Le si riabbassò il vestito, lasciandomi di stucco. Fu per me come prendere in faccia una porta. Si sistemò sulle mie gambe, e avvicinò le labbra al mio orecchio. Con voce soffice, cominciò a sussurrare:
-Tempo fa mi dicesti di avermi presa in moglie nel tuo mondo di masturbazione…- Il mio naso al contatto col suo collo era inebriato dalla dolcezza del suo profumo. -Voglio che questo diventi reale. Voglio essere la tua moglie di seghe.
-Ma…- sussurrai, -Che significa?
-Significa che da oggi in poi tu sarai mio. Mio e di nessun’altra. Non voglio che ti masturbi per altre donne, non voglio che vieni per loro. Non voglio che tu abbia rapporti sessuali con nessuna donna al mondo. Mai, capito? Voglio che tu sia mio, mio e basta.- E pronunciando queste ultime parole, la sua mano si insinuò tra le mie gambe e afferrò i miei testicoli. Sobbalzai. -Me lo prometti?
-Io…- risposi. Non sapevo cosa dire. La sua proposta mi eccitava, eppure mi spaventava. Capii che non stava scherzando, le sue non erano metafore. Mi stava proponendo di sposarmi davvero, di dedicarmi a lei come avevo fatto sino ad allora… ma io ero disposto a concedermi totalmente? Senza più possibilità di toccare altre donne, neppure a pagamento, senza possibilità di godere con nessun’altra? Ero disposto… a rimanere vergine?
-Io non sono come le altre, tu lo sai… Non ti piace restare duro per me?
La sua voce suonava come una dolce musica per le mie orecchie, come l’incanto di una sirena da cui avrei preferito essere sordo.
-Io amo restare duro per te…
-Vorresti baciare il mio sedere, vero?
In quel momento, non desideravo altro. -Sì… Lo vorrei tanto…
-Allora prometti. Accetta di essere il mio segaiolo e ti farò masturbare fino a farti impazzire.
La presa si saldò sui miei testicoli. Il mio bacino ebbe un sussulto, e dal mio pene colò un gioioso schizzo che, in quel momento, mi fece realizzare che era quel che davvero desideravo.
-Lo prometto, Sara.
-Dimmelo ancora.
-Lo prometto.

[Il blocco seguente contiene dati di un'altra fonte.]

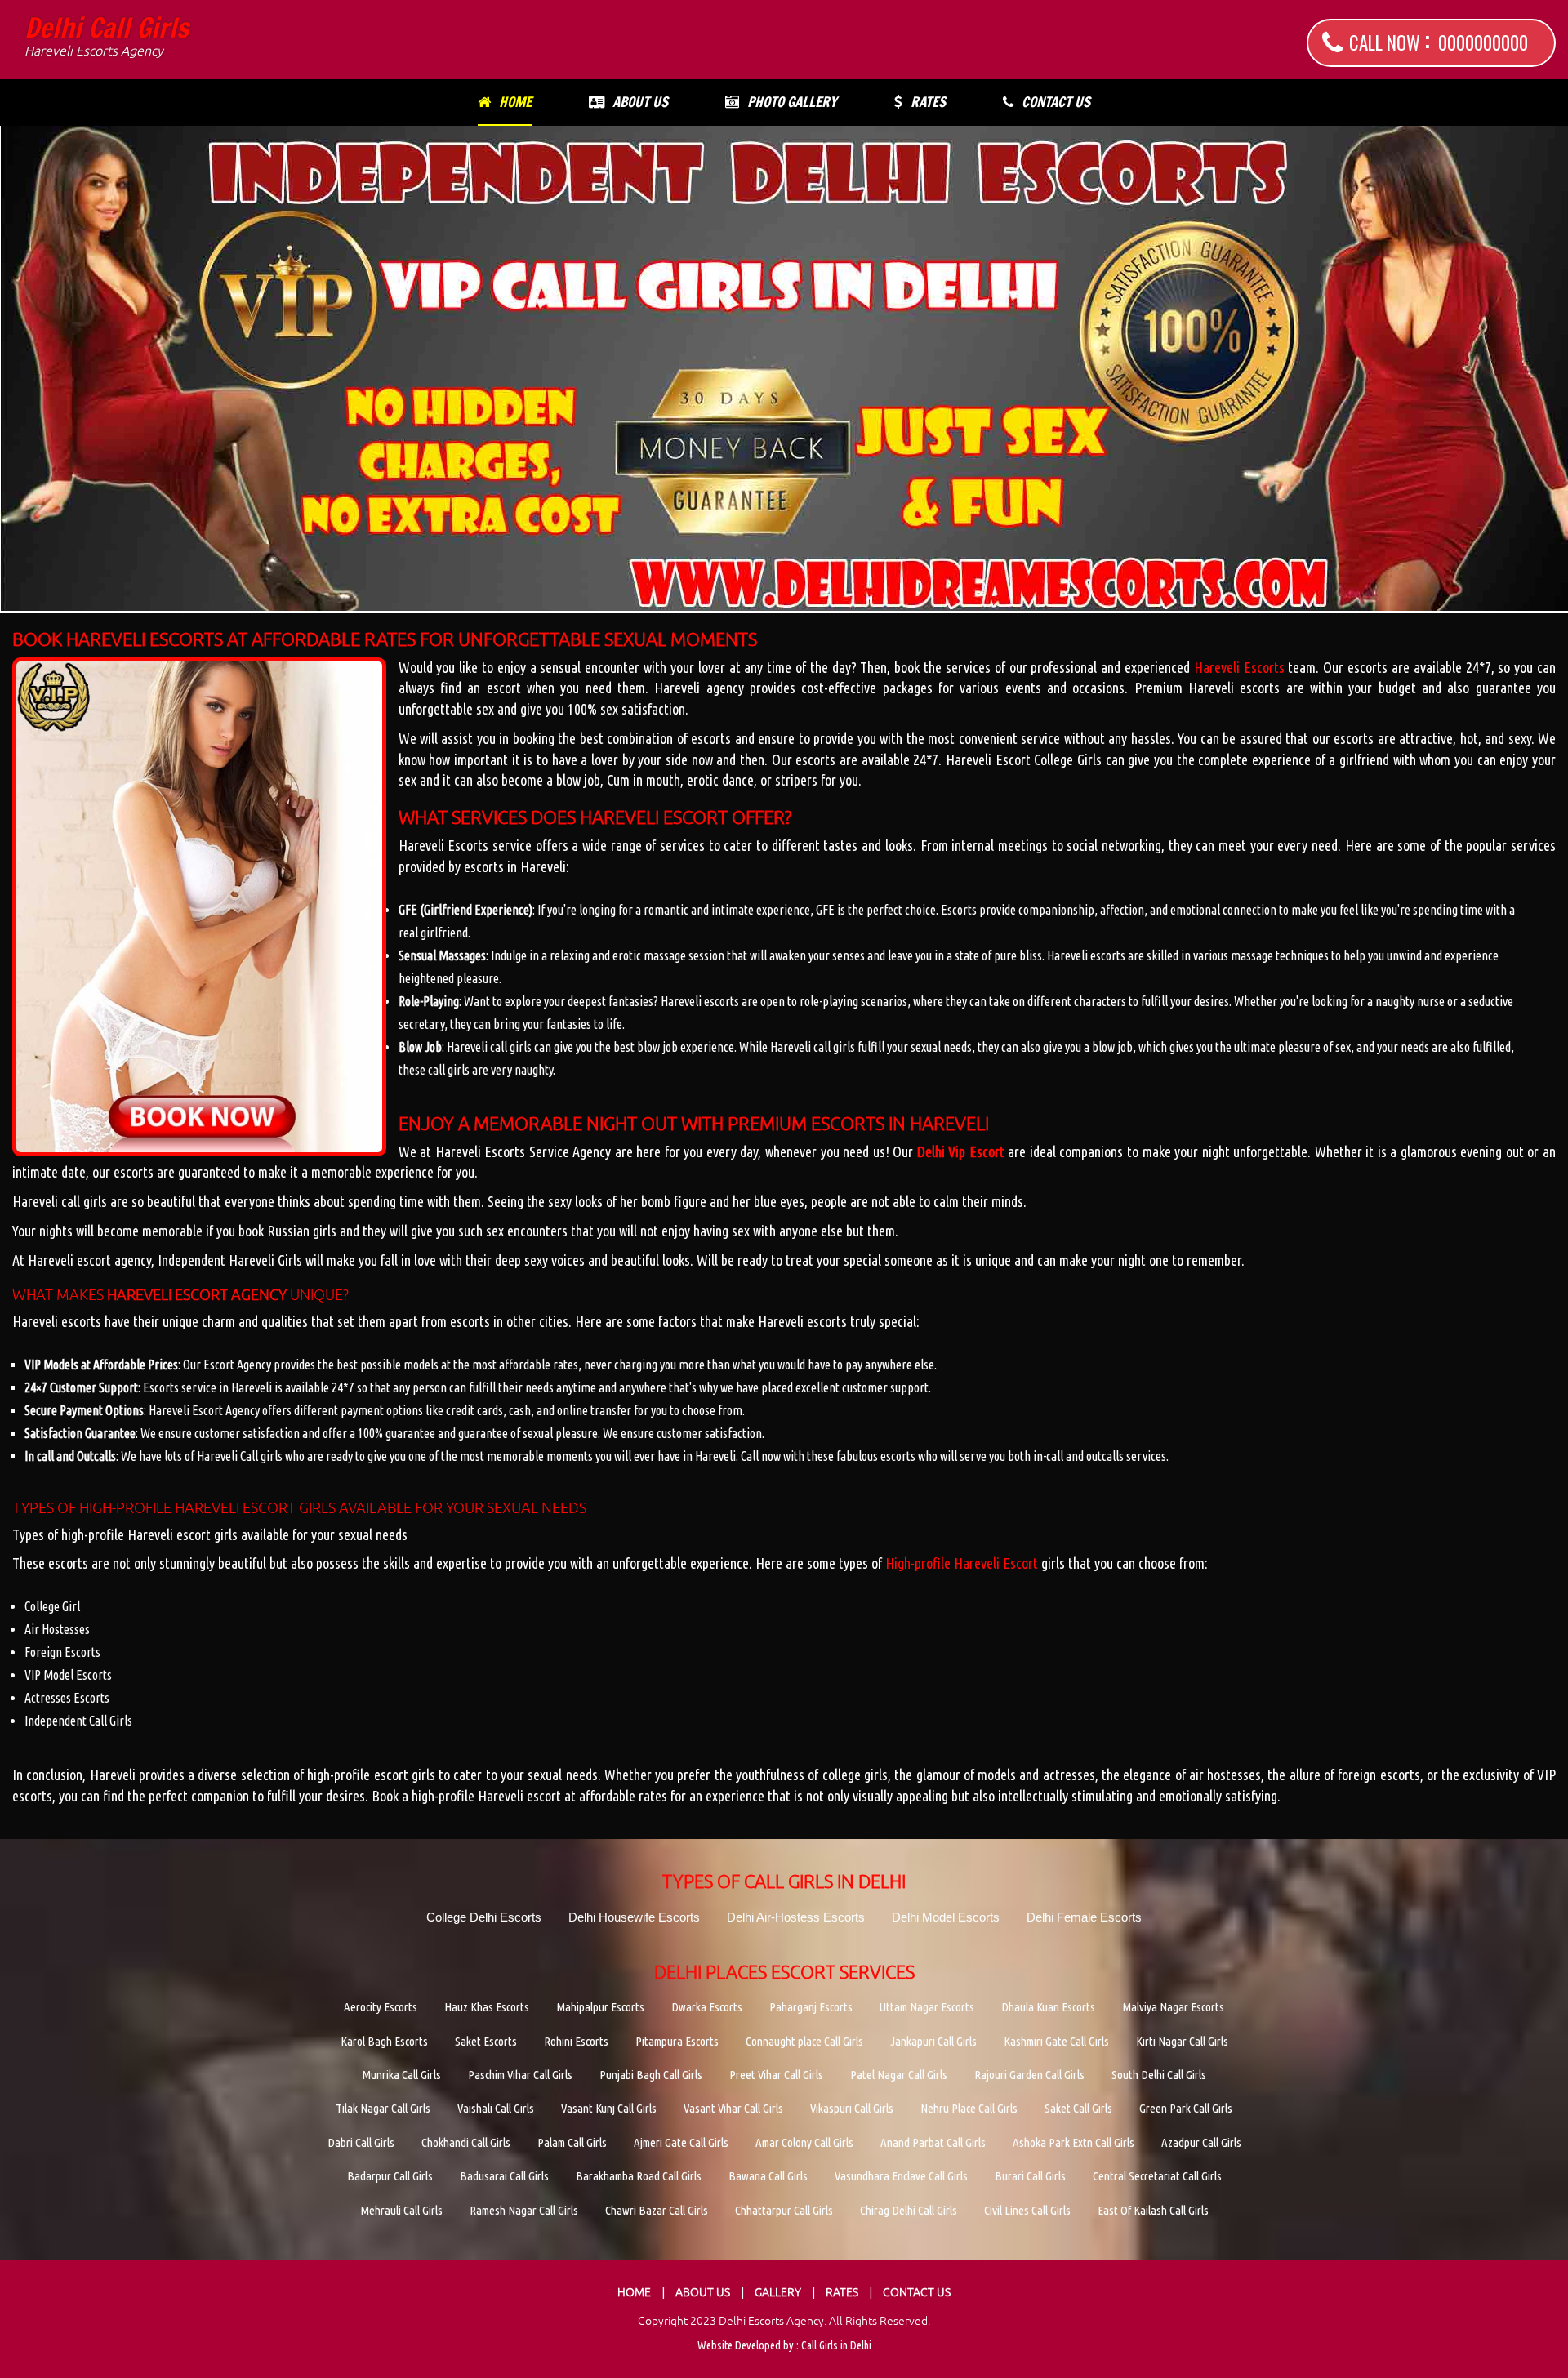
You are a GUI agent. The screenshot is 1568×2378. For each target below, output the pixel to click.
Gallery (778, 2292)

Sono tuo, adesso. Tuo, te lo giuro. Tuo e basta.
Sara mi accarezzò la guancia e mi diede un bacino sull’orecchio. La sentii sorridere: -Bravo, il mio segaiolo.
Si alzò e mi volse le spalle. Si sollevò il vestito e mi mostrò ancora le sue natiche. Mi prese la testa e mi fece avvicinare… io le schioccai un bacio che rimbombò tra le quattro pareti del suo salottino.
Con quel bacio, io diventavo il suo sposo.

*

A volte mi chiedo se ho preso la decisione giusta. Mi è difficile dare una spiegazione chiara delle sensazioni che ho provato da quel momento a oggi. Persino per me, è difficile capirlo. Sono due settimane e mezzo, che Sara non mi permette di venire, neanche per lei. Il mio membro è perennemente gonfio ed eccitato, e vivo le mie giornate avvertendo l’orgasmo sulla punta del glande. Ovunque io vada, ormai provo attrazione per qualsiasi esemplare di sesso femminile che incrocio. La mattina scorsa, per esempio, una ragazza mi ha guardato sull’autobus, e io ho quasi rischiato di venire nei pantaloni.
Mi basterebbe dirle che non ce la faccio più. Mi basterebbe venire, farmi una sega come forma di tradimento, per far finire tutto… Ma poi penso a lei, e tutto il dolore passa in secondo piano. Vivo ogni momento come se fossi collegato a lei, come se un filo invisibile unisse i nostri due cuori. Mi sembra a volte di sentire il suo buon profumo di pesca, e i suoi occhi che mi fissano dall’alto come una presenza magnificente. E sono sicuro che lei lo sa. Lei sente che il mio pensiero è sempre rivolto a lei. L’astinenza che mi ha imposto è un incantesimo che non riesco a sciogliere. Vorrei, ma non riesco. Non lo so. Non so più cosa voglio.
Ricevo un messaggio sul cellulare. Sul display è segnato il nome di Sara.

Vieni da me stasera dalle 21 in poi. Baci8

E allora il mio membro si impenna, e il cuore si allarga d’affetto per lei.

va bene

con un sorriso dipinto sul volto di sincera adorazione, mi preparo per l’incontro.